---- GIVEN RECORDS

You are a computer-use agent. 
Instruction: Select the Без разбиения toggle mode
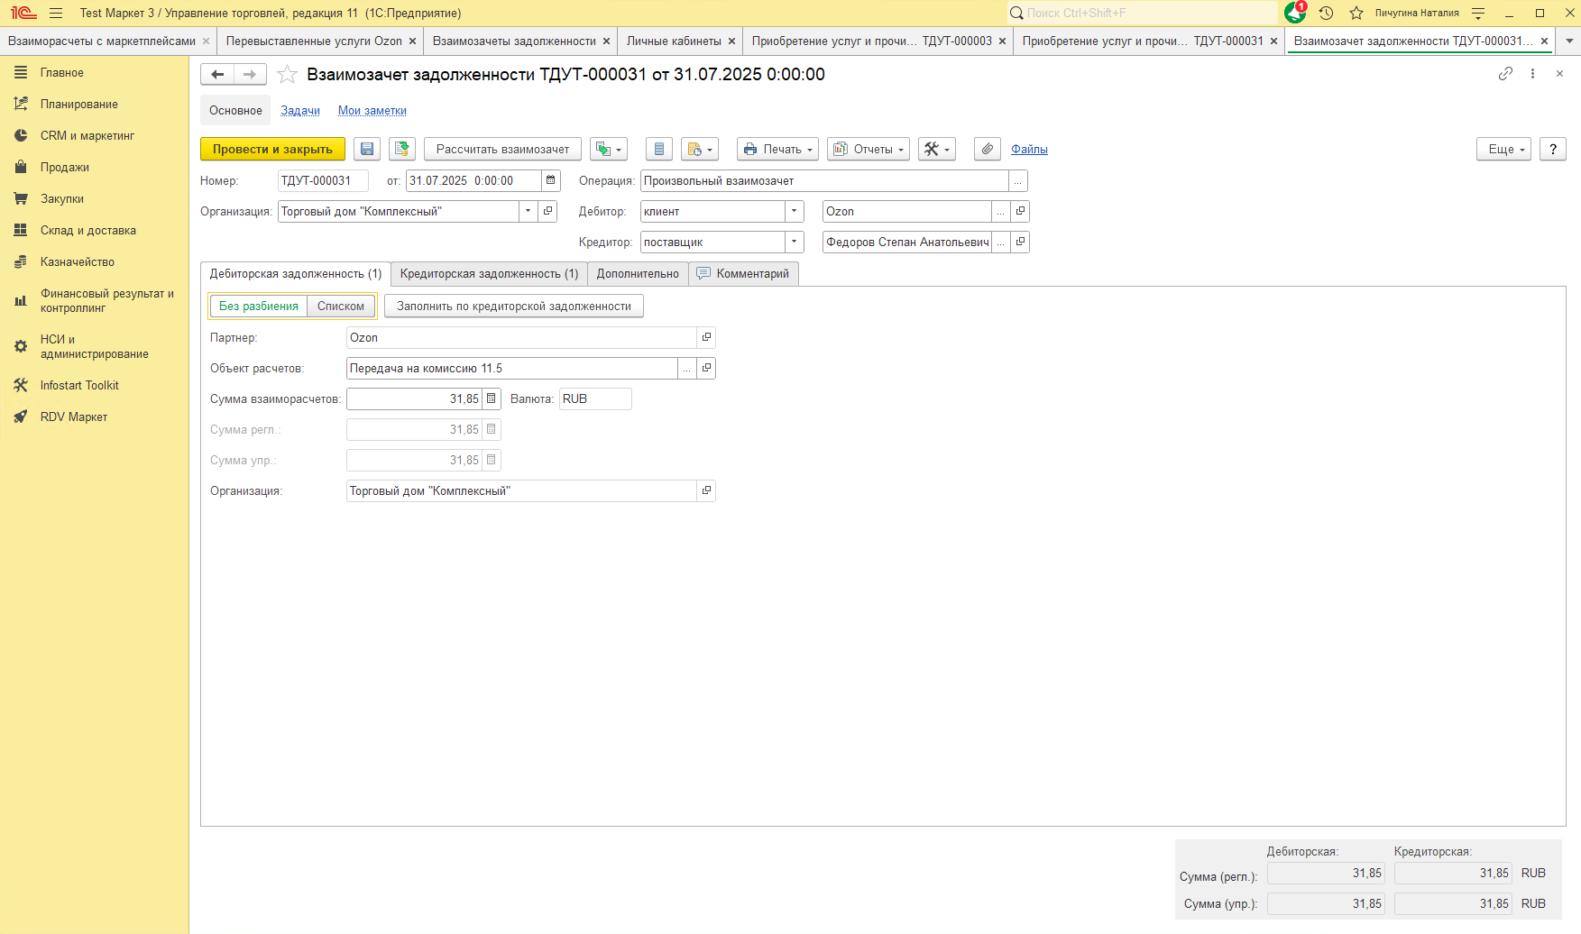point(259,307)
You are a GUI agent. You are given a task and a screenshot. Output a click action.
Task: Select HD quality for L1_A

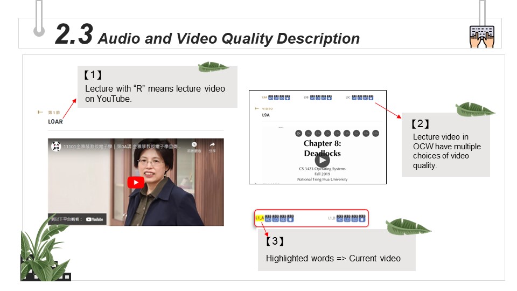268,218
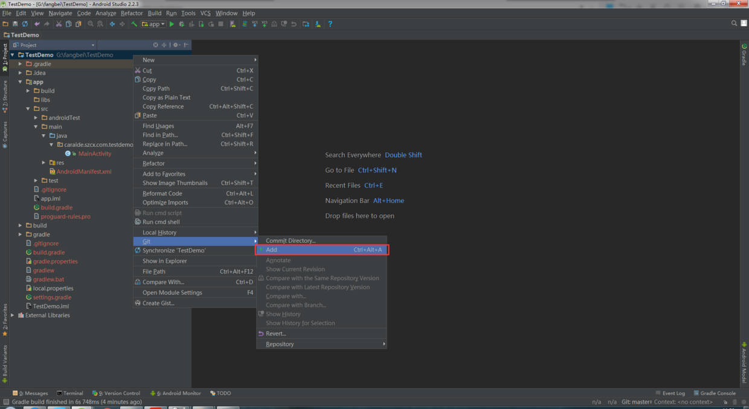Image resolution: width=749 pixels, height=409 pixels.
Task: Expand the .gradle folder node
Action: [x=20, y=64]
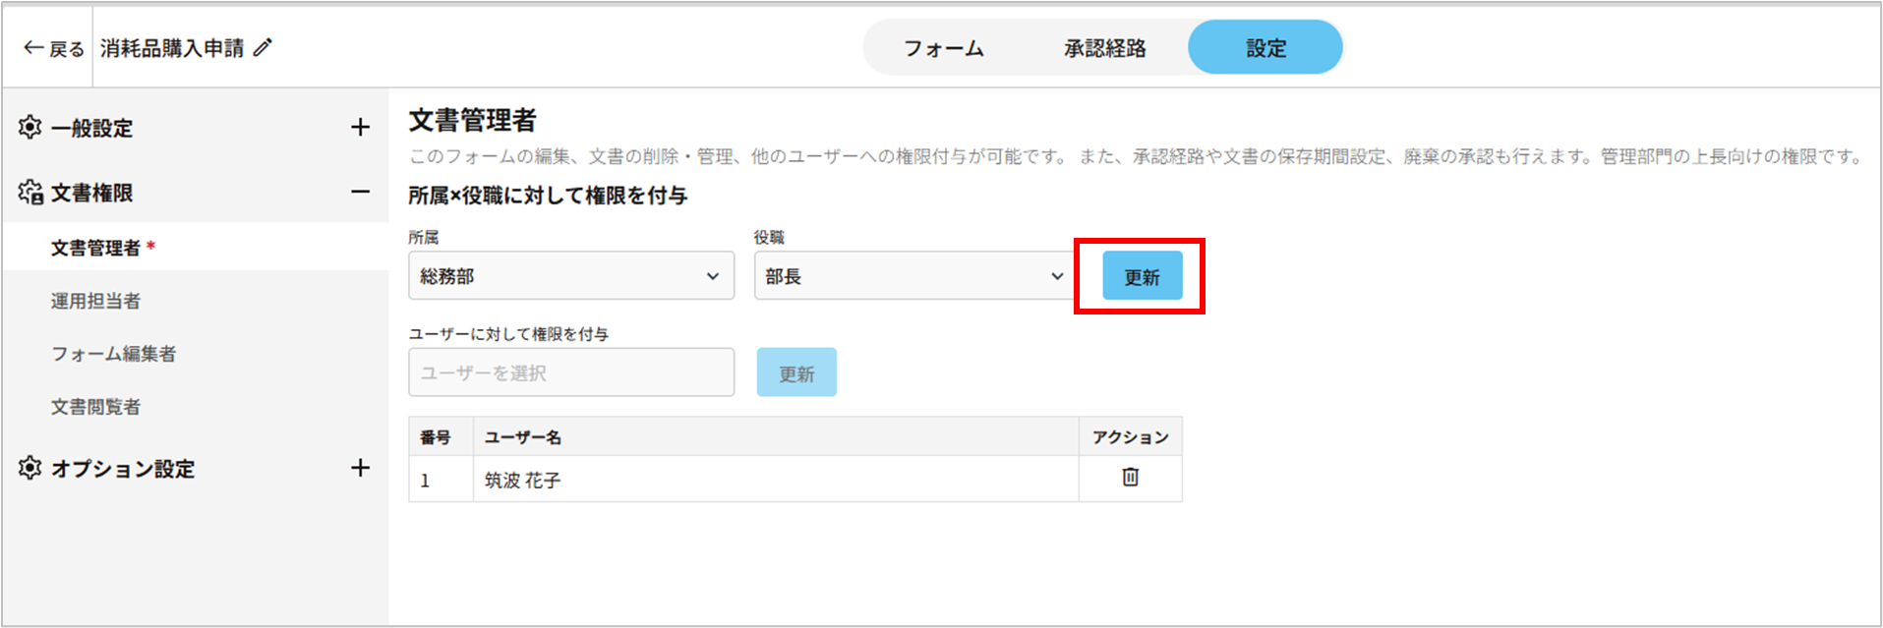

--------

Would you reproduce the listing above exactly, without any of its images?

# ANSWER SPACE:
You are a computer-use agent. 
Instruction: Select the Без разбиения toggle mode
point(259,307)
You are a GUI agent. You are given a task and a screenshot. Output a click action.
Task: Select HD quality for L1_A

268,218
Image resolution: width=749 pixels, height=409 pixels.
Task: Expand the .gradle folder node
Action: [x=20, y=64]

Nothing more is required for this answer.